Analysis of structural variation and function of intestinal microflora by Long-read metagenomic sequencing

The role of intestinal microbiomes in human health and diseases has received increasing attention and has become a hot topic in the field of life science research in the past decade. A recent study characterizes fine-scale genetic variations of structural variations (SVs) in hundreds of gut microbiomes from healthy humans by harnessing the advantage of long-read sequencing provided by Oxford Nanopore Technology (ONT). This study finds that SV is highly diverse among individuals and stable within individuals, representing gut microbiome fingerprints that form functional strain level differences within species, complicating associations with metabolites and host phenotypes such as blood glucose.
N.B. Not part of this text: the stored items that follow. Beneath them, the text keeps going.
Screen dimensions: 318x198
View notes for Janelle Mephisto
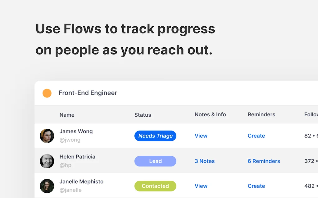201,186

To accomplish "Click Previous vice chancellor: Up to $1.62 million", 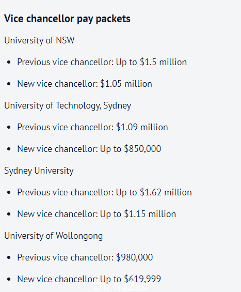I will point(105,193).
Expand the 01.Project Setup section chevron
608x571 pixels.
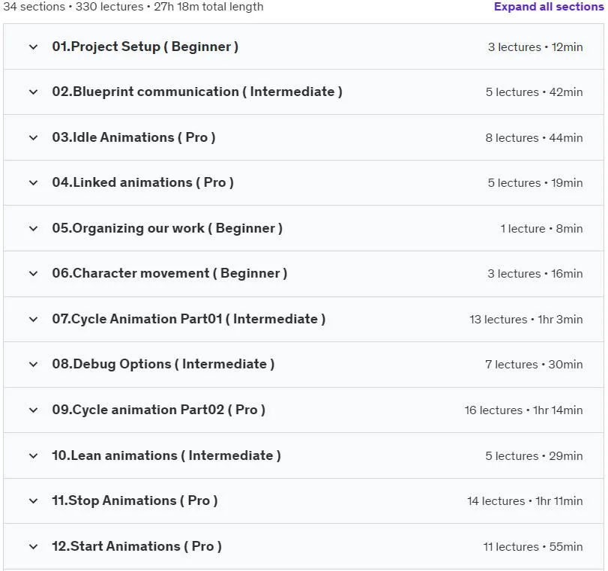click(33, 47)
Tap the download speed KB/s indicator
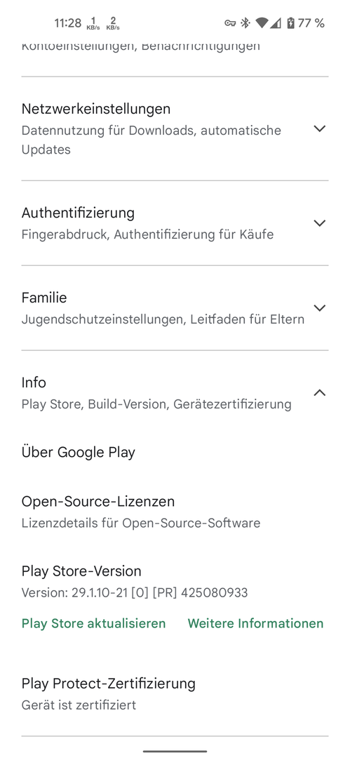Image resolution: width=350 pixels, height=758 pixels. coord(93,22)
These results benefit from ONT long reads, which enormously improve the quality of metagenomic combinations and can reliably detect a large number of extended structural variation types. This study demonstrated that incorporating ONT reads into metagenomic analyses expands the detection scope of genetic variations, and enables profiling strain-level variations in gut microbiome, and their intricate correlations with metabolome.

Figure1. ONT reads improved metagenomic assembly, empowered structural variations (SVs) detection and validations.

Long-read sequencing assist in the construction and research of intestinal metagenomes

Intestinal flora plays an important role in horse health, disease, athletic performance, and behavior. Therefore, it is important to have a detailed understanding of the composition and function of horse intestinal flora in order to potentially improve the use of horses in human activities. Researchers employed Illumina sequencing on 110 caecum and 132 rectal (fecal) samples from 242 horses, which were maintained under different dietary conditions, and involved different ages (1-11 years old), different genders (female, male), and different breeds and ultimately obtained 2.264 Tb clean data. From long-read data, the author assembled 4142 microbial metagenome-assembled genomes (MAG), 4015 (96.93%) of which appear to correspond to new species and 13 circular whole-chromosome bacterial genomes representing novel species. Metagenomics sequencing technology can identify a large number of previously unknown bacterial species in intestinal microorganisms and has been used to characterize the functions of these microorganisms at the genomic level. The author further analyzed the similarity between the predicted CAZymes and the current CAZy database, and found that 187429 of the predicted proteins were new CAZy. It was also found that the identification of new CAZy and potential cellulose-degrading bacteria contributed to a better understanding of carbohydrate metabolism in the horse gut, and provided a rich source of new enzymes and microorganisms for the fermentation biotechnology industry. Additionally, this study also revealed the resistance characteristics and microorganisms related to athletic performance in horses. This study provides a detailed catalog of horse gut MAGs and answers important questions about the relationship between horse gut microbiome and horse performance.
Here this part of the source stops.